■ WHAT YOU HAVE TO DO
Print the lines exactly as they are, from the start of the items through the line holding "Action: click(297, 241)", with that line included.

Entries on where items appear
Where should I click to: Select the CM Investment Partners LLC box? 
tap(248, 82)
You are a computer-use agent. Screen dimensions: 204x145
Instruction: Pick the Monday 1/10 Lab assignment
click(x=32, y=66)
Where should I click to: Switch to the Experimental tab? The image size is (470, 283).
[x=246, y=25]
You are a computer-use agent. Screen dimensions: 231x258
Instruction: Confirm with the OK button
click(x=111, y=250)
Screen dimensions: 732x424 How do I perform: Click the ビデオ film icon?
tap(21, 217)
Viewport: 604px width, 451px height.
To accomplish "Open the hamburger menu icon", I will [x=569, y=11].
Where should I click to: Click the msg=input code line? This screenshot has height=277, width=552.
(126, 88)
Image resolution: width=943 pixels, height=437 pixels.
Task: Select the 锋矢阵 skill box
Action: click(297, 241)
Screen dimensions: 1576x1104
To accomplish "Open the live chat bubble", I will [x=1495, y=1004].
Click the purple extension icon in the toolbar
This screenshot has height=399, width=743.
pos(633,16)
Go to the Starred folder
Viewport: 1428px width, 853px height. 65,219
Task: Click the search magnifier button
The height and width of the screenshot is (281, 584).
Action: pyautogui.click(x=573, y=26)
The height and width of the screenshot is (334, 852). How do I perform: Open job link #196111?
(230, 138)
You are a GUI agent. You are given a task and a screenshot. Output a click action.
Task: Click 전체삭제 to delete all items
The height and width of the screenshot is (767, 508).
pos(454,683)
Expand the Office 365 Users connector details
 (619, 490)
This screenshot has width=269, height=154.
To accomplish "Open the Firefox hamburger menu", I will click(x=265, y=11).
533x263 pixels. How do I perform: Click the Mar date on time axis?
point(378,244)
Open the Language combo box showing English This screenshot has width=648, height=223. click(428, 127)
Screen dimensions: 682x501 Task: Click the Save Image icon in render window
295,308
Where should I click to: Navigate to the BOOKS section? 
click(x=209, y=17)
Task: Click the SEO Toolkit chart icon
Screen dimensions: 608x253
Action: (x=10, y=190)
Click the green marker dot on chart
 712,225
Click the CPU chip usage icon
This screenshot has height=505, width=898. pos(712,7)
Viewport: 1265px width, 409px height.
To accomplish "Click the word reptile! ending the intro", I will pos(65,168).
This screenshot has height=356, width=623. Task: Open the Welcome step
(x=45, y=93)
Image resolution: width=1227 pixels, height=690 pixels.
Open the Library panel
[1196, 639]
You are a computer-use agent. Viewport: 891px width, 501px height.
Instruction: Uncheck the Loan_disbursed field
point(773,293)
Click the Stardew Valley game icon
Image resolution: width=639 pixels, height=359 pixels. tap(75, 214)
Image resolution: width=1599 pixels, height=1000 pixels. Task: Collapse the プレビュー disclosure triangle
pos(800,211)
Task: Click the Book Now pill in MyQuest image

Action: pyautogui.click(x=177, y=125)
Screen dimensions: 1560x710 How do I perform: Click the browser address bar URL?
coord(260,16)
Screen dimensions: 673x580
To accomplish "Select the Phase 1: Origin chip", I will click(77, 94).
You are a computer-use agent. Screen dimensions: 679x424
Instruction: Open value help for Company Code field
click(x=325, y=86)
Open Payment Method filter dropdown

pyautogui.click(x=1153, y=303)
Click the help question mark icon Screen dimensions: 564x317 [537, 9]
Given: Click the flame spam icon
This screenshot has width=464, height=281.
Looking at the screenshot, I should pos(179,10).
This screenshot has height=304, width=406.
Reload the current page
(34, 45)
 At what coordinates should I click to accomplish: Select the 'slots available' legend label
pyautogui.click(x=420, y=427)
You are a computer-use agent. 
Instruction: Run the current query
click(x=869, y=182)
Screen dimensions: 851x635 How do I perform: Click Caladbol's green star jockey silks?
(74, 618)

■ EXERCISE RESULT
Where should I click to: Select the CM Investment Partners LLC box? 
tap(248, 82)
You are a computer-use agent. Screen dimensions: 204x145
Instruction: Pick the Monday 1/10 Lab assignment
click(x=32, y=66)
Where should I click to: Switch to the Experimental tab? The image size is (470, 283).
[x=246, y=25]
You are a computer-use agent. Screen dimensions: 231x258
Instruction: Confirm with the OK button
click(x=111, y=250)
Screen dimensions: 732x424 How do I perform: Click the ビデオ film icon?
tap(21, 217)
Viewport: 604px width, 451px height.
To accomplish "Open the hamburger menu icon", I will [x=569, y=11].
Where should I click to: Click the msg=input code line? This screenshot has height=277, width=552.
(126, 88)
Image resolution: width=943 pixels, height=437 pixels.
Task: Select the 锋矢阵 skill box
Action: click(297, 241)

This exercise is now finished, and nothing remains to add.